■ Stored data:
━━━━━━━━━━━━━━━━━━━━━━━━━━━━━━

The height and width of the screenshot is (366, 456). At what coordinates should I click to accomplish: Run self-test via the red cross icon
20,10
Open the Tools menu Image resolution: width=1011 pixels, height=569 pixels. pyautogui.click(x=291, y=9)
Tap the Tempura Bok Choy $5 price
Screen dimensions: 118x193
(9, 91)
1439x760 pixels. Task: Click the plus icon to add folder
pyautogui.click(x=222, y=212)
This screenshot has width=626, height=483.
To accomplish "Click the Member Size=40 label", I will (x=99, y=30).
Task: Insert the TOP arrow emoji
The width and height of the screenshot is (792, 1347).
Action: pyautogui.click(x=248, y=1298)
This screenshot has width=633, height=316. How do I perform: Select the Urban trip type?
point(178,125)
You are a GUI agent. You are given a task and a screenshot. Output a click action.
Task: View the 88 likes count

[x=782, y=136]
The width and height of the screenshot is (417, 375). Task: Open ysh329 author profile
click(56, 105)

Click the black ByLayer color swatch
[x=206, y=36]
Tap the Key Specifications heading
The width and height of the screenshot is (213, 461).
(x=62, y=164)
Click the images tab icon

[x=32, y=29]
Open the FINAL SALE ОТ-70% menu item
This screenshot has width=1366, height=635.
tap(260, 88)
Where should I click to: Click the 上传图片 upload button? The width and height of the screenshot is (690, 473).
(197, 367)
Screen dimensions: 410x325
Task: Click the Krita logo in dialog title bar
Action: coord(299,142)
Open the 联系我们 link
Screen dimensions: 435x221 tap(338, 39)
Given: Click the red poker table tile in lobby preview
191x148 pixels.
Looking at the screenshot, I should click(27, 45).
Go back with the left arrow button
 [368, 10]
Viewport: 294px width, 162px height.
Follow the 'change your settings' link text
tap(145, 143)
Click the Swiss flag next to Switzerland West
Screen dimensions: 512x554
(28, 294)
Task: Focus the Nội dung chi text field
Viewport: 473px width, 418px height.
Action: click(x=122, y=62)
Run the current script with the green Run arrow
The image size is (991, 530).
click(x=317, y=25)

━━━━━━━━━━━━━━━━━━━━━━━━━━━━━━

■ What is being asked: Starting at the line that contains "Screen dimensions: 512x554", copy each line through the last one in the records, exactly, and output nothing else.

■ Written solution:
Screen dimensions: 512x554
(28, 294)
Task: Focus the Nội dung chi text field
Viewport: 473px width, 418px height.
Action: click(x=122, y=62)
Run the current script with the green Run arrow
The image size is (991, 530).
click(x=317, y=25)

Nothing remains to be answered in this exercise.